(Material provided)
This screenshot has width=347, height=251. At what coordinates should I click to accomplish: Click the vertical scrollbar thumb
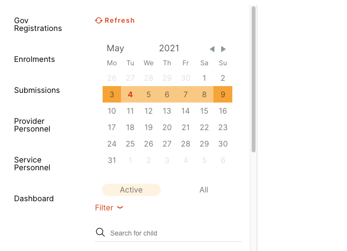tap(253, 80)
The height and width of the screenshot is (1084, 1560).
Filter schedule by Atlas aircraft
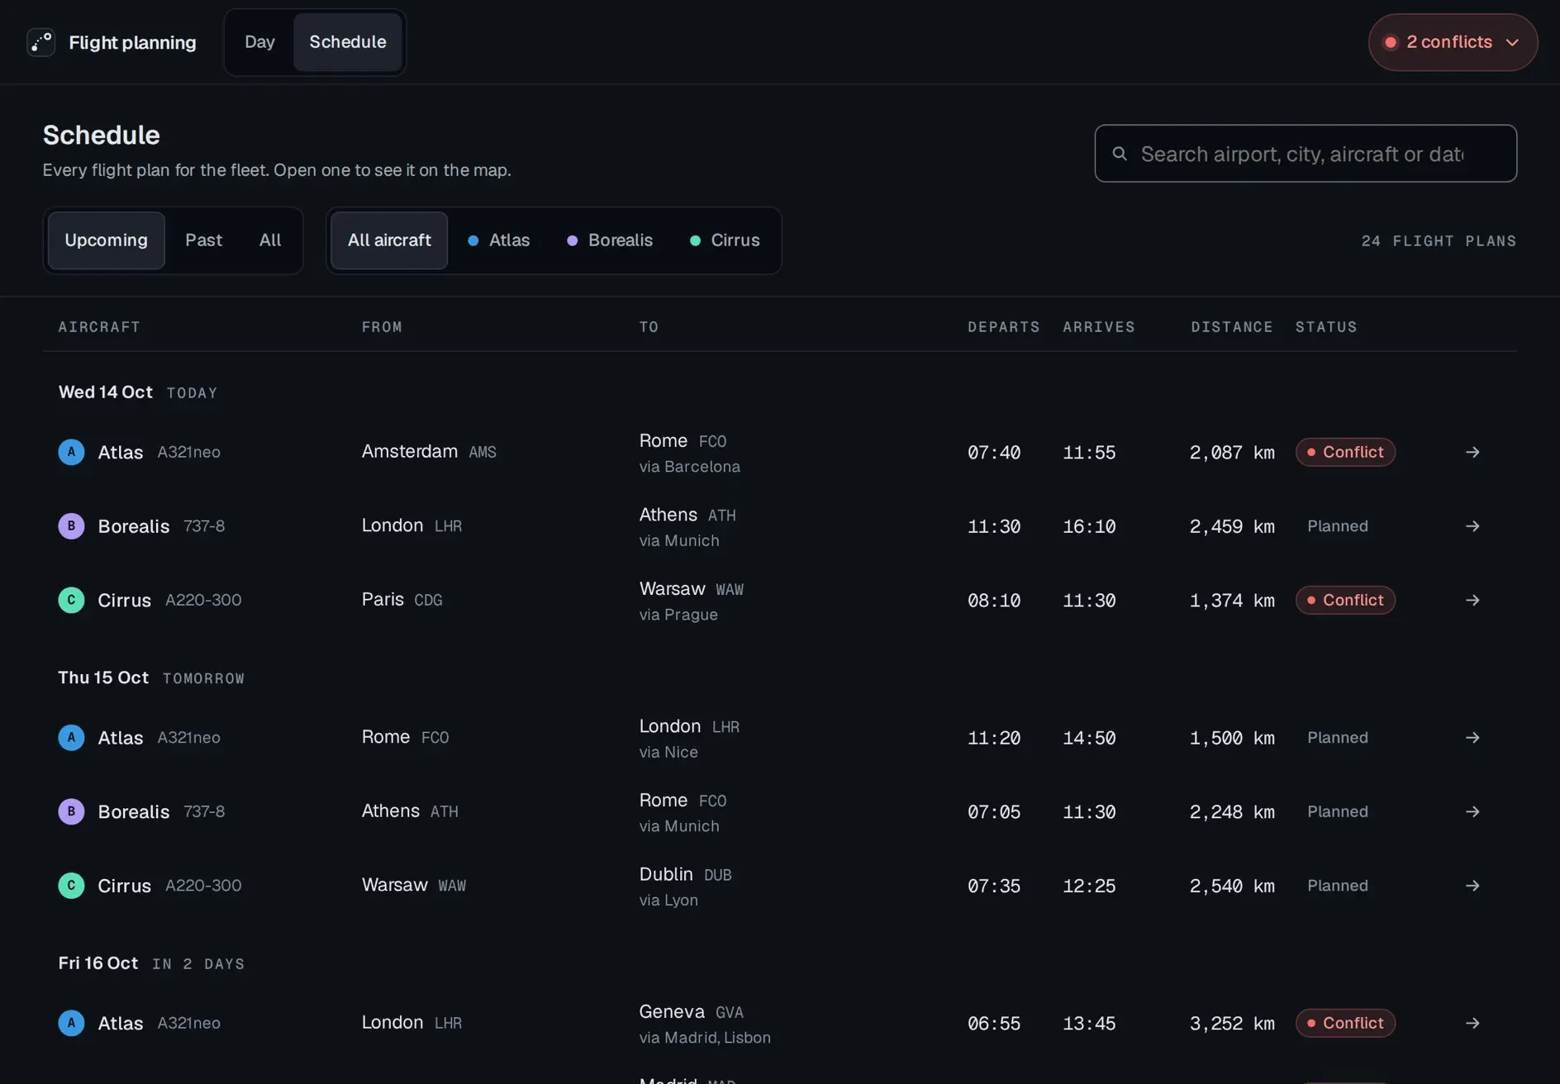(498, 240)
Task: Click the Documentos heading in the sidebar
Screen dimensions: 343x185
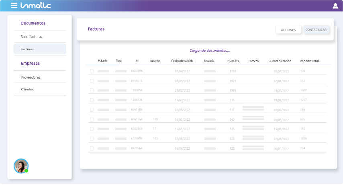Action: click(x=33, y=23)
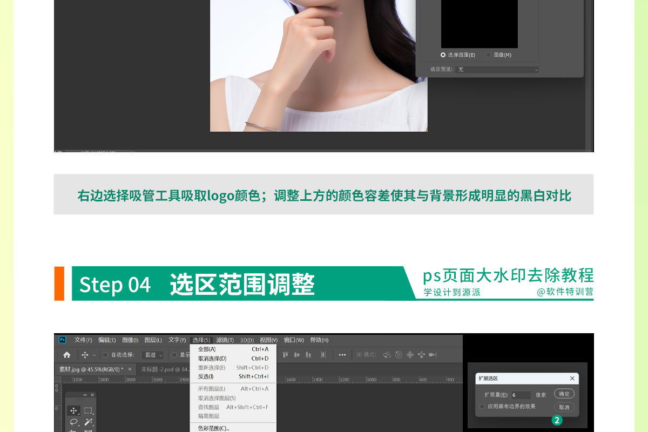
(End Material provided)
▶ Problem requirements: From the line with "Task: Click the" through the end of the listing, write out every line exactly, leaving out the pictures.

▶ Answer section:
Task: Click the Documentos heading in the sidebar
Screen dimensions: 343x185
Action: click(x=33, y=23)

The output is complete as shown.